> [ASSIGNED TASK] Among the entries below, find every line that contains the string "Design", then copy it.

> [MATERIAL PROVIDED]
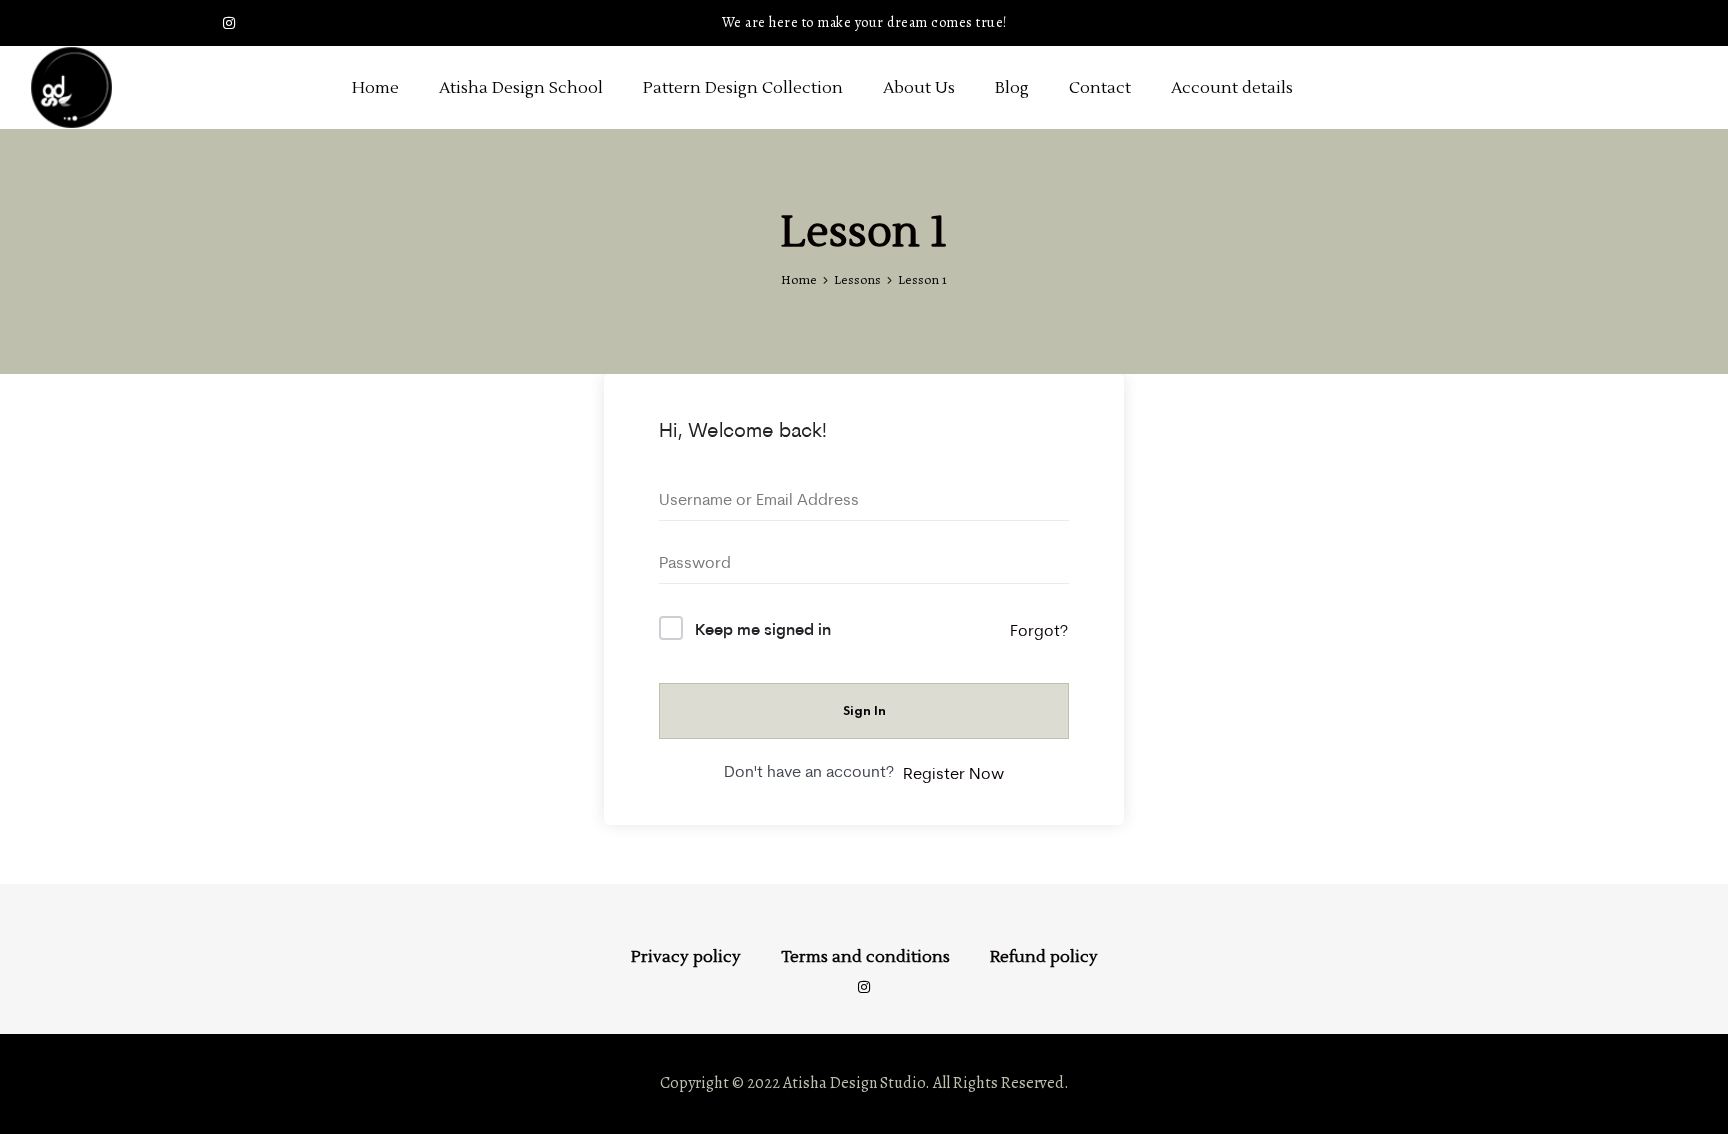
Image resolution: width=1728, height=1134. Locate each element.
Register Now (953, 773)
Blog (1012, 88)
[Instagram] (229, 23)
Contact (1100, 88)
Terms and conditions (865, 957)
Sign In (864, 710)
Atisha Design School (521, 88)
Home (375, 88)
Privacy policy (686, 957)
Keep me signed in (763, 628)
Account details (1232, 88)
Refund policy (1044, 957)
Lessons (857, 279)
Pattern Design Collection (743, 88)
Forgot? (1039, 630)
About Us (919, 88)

> [EXERCISE OUTPUT]
Atisha Design School (521, 88)
Pattern Design Collection (743, 88)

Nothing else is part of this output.